ImpMIA: Leveraging Implicit Bias for Membership Inference under Realistic Scenarios

Yuval Golbari* · Navve Wasserman* · Gal Vardi · Michal Irani

* Equal contribution

Weizmann Institute of Science

Read on arXiv Code & Datasets coming soon

Abstract

Determining which data samples were used to train a model—known as Membership Inference Attack (MIA)—is a well-studied and important problem with implications for data privacy. Black-box methods presume access only to the model’s outputs and often rely on training auxiliary reference models. While they show strong empirical performance, they depend on assumptions that rarely hold in real-world settings: (i) the attacker knows the training hyperparameters; (ii) all available non-training samples come from the same distribution as the training data; and (iii) the fraction of training data in the evaluation set is known. In this work, we demonstrate that removing these assumptions leads to a significant drop in black-box performance. We introduce ImpMIA, a membership inference attack that exploits the implicit bias of neural networks, removing the need for any reference models and their assumptions. ImpMIA is a white-box attack – a setting that assumes access to model weights and is increasingly realistic given many publicly available models (e.g., via Hugging Face). Building on maximum-margin implicit-bias theory, ImpMIA uses the Karush–Kuhn–Tucker (KKT) optimality conditions to identify training samples by finding those whose gradients most strongly reconstruct the trained model’s parameters. As a result, ImpMIA achieves state-of-the-art performance compared to both black- and white-box attacks in realistic settings where only the model weights and a superset of the training data are available.

Setting, Implicit Bias & KKT

Setting and KKT formulation

Setting. We assume white-box access to a trained model’s parameters θ (and the ability to compute gradients w.r.t. θ), and an inference superset S that contains the unknown training set T ⊆ S. The objective is to determine, for each candidate x ∈ S, whether it belongs to the original training set.

Implicit Bias → KKT. Gradient-based optimization tends to converge to solutions that satisfy the Karush–Kuhn–Tucker (KKT) optimality conditions of a certain maximum-margin problem. In practice, this implies that the trained parameters of a network can be approximately expressed as a linear combination of per-sample gradients from the training set:
θ ≈ Σᵢ λᵢ gᵢ(xᵢ; θ), where each coefficient λᵢ is nonnegative and gᵢ is the per-sample margin gradient for example xᵢ.
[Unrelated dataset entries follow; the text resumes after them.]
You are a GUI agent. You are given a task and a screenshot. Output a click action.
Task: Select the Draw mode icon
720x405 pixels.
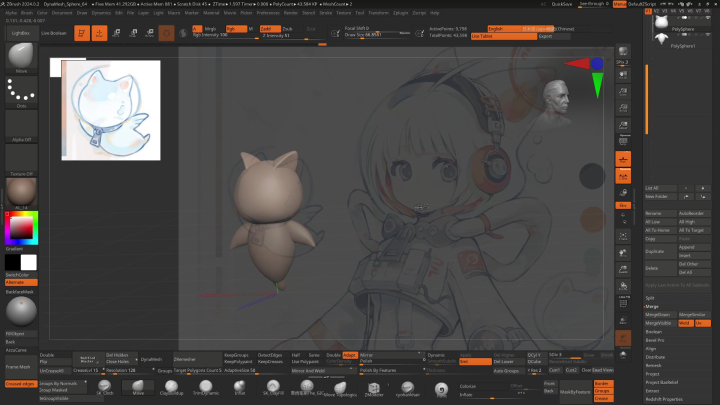coord(101,33)
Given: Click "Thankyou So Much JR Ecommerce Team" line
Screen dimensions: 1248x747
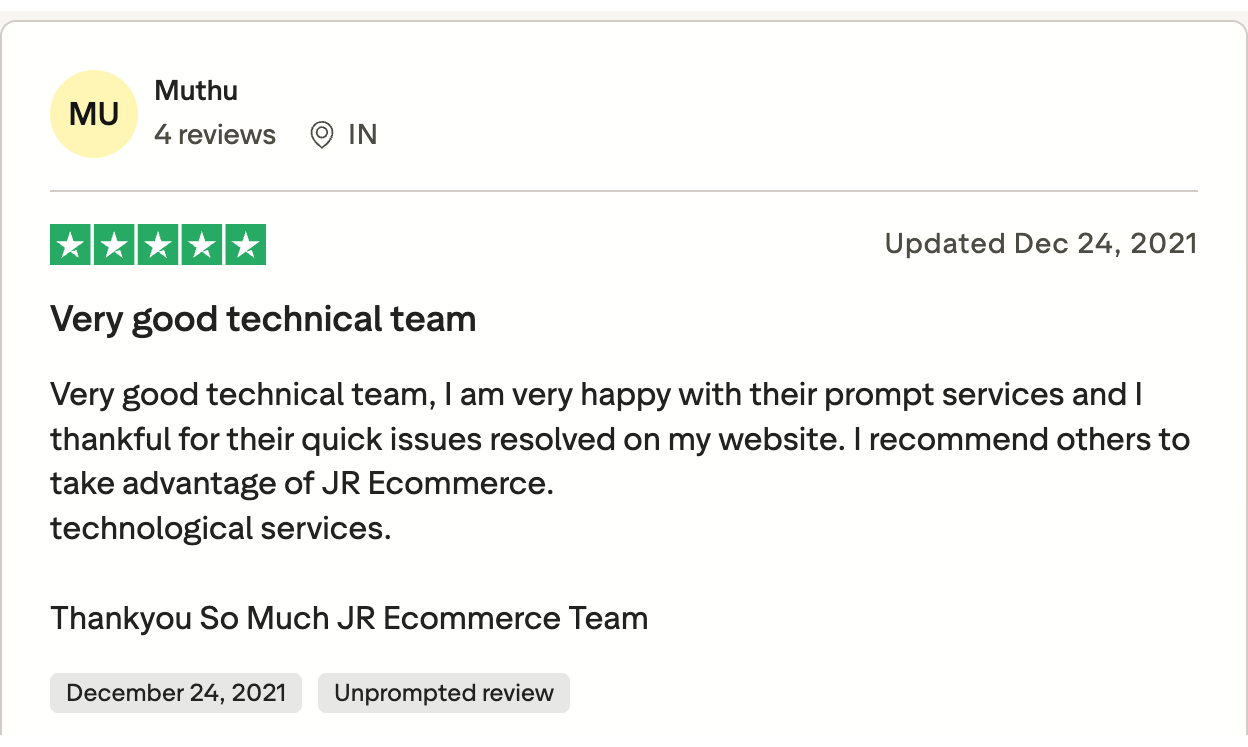Looking at the screenshot, I should tap(349, 618).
ImpMIA Attack (λ-Optimization)

Lambda optimization overview

Given a set of candidate samples and the trained network weights, we optimize a set of coefficients {λᵢ}—one for each sample—that best reconstruct the network parameters θ. This provides the key signal: training samples are expected to receive significantly larger coefficients, while non-members remain small.

Distinguishing Members vs. Non-Members

Lambda score vs. decision-boundary distance

Scatter over the superset: x-axis = distance to the decision boundary; y-axis = λ score; points colored by membership. Members receive consistently higher λ while non-members cluster near λ ≈ 0.
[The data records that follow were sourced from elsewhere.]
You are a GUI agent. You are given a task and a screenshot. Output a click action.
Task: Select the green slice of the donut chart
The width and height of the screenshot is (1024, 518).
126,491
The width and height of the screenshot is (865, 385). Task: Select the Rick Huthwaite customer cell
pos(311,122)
Quantitative Results Under Realistic Settings (No Assumptions)

Membership inference results across datasets

We compare ImpMIA against state-of-the-art black-box and white-box membership attacks across three commonly used datasets—CIFAR-10, CIFAR-100, and CINIC-10. We audit with white-box access to released weights. The primary metric is TPR at low FPR (e.g., 0.01% / 0.00%); AUC is reported for context. We remove assumptions commonly used by reference-model MIAs—known training configuration, matched non-member distribution, and known member ratio—and also report the combined no-assumptions case.
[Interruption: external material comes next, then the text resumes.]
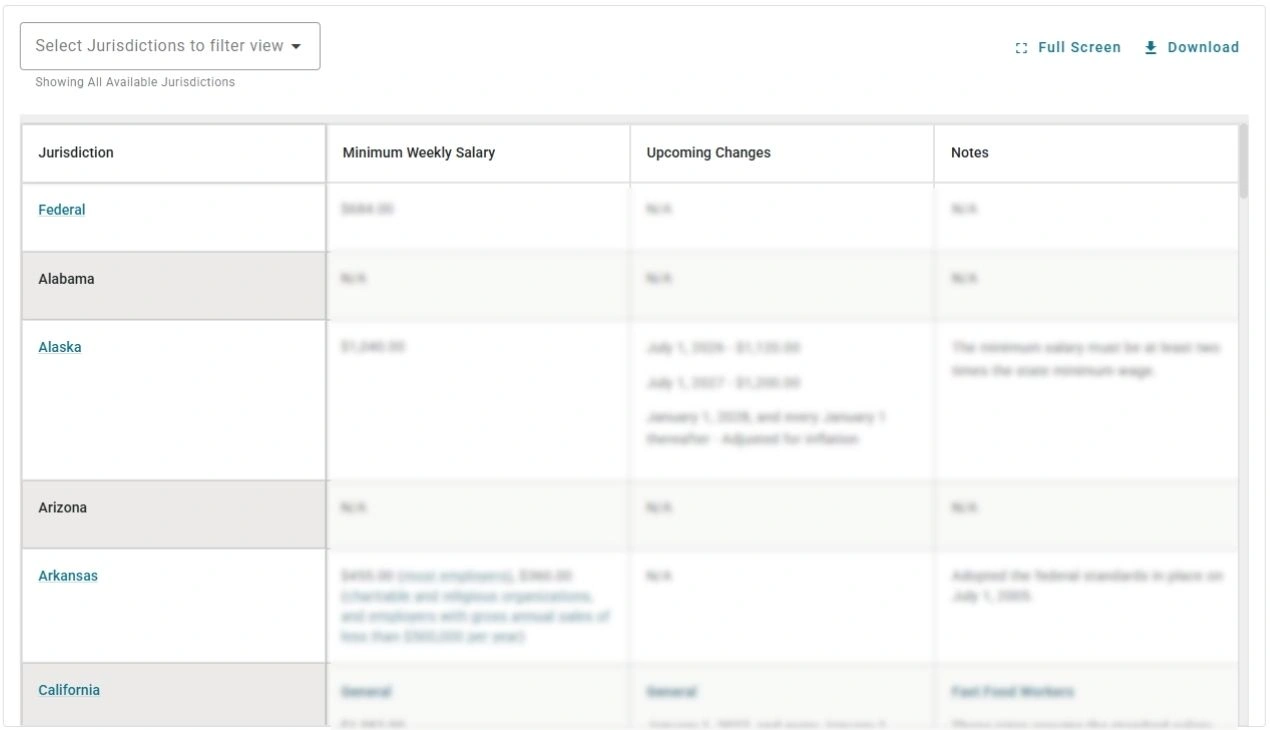This screenshot has height=730, width=1270.
Task: Expand the jurisdictions filter to choose states
Action: click(170, 45)
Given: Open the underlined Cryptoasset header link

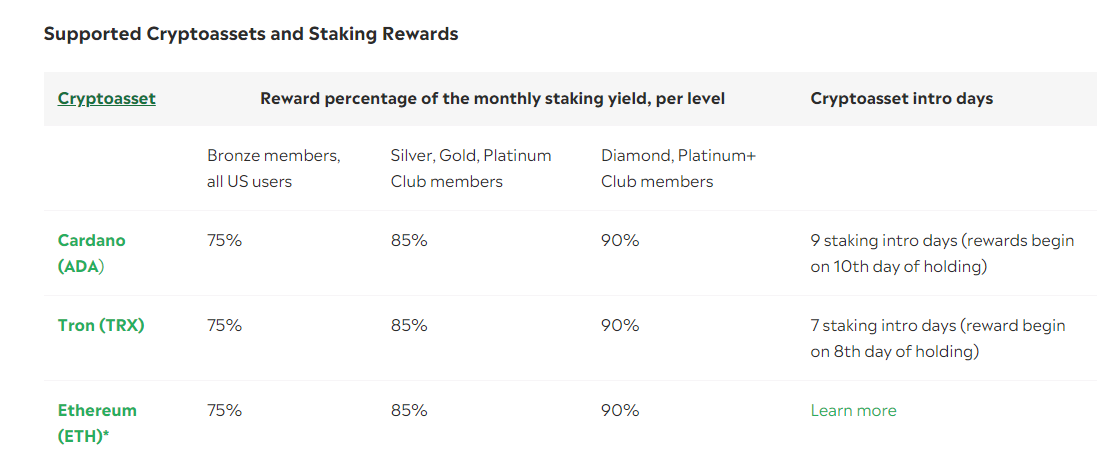Looking at the screenshot, I should tap(106, 99).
Outcome. Under these realistic settings, reference-model attacks degrade sharply, while ImpMIA maintains strong detection at low FPRs. See the table for per-dataset trends.

Influence of Assumptions (Ablation)

Ablation of assumptions and their effect on membership inference performance

We quantify how common assumptions used by reference-model MIAs affect results. The table reports TPR (%) at low FPR (0.01% / 0.00%) on CINIC-10 while removing each assumption.

Outcome. As assumptions are removed, reference-model attacks degrade sharply—especially at zero-FPR operating points—while ImpMIA remains stable and often improves, retaining strong detection at low FPR without tuning for the member ratio or the exact training configuration.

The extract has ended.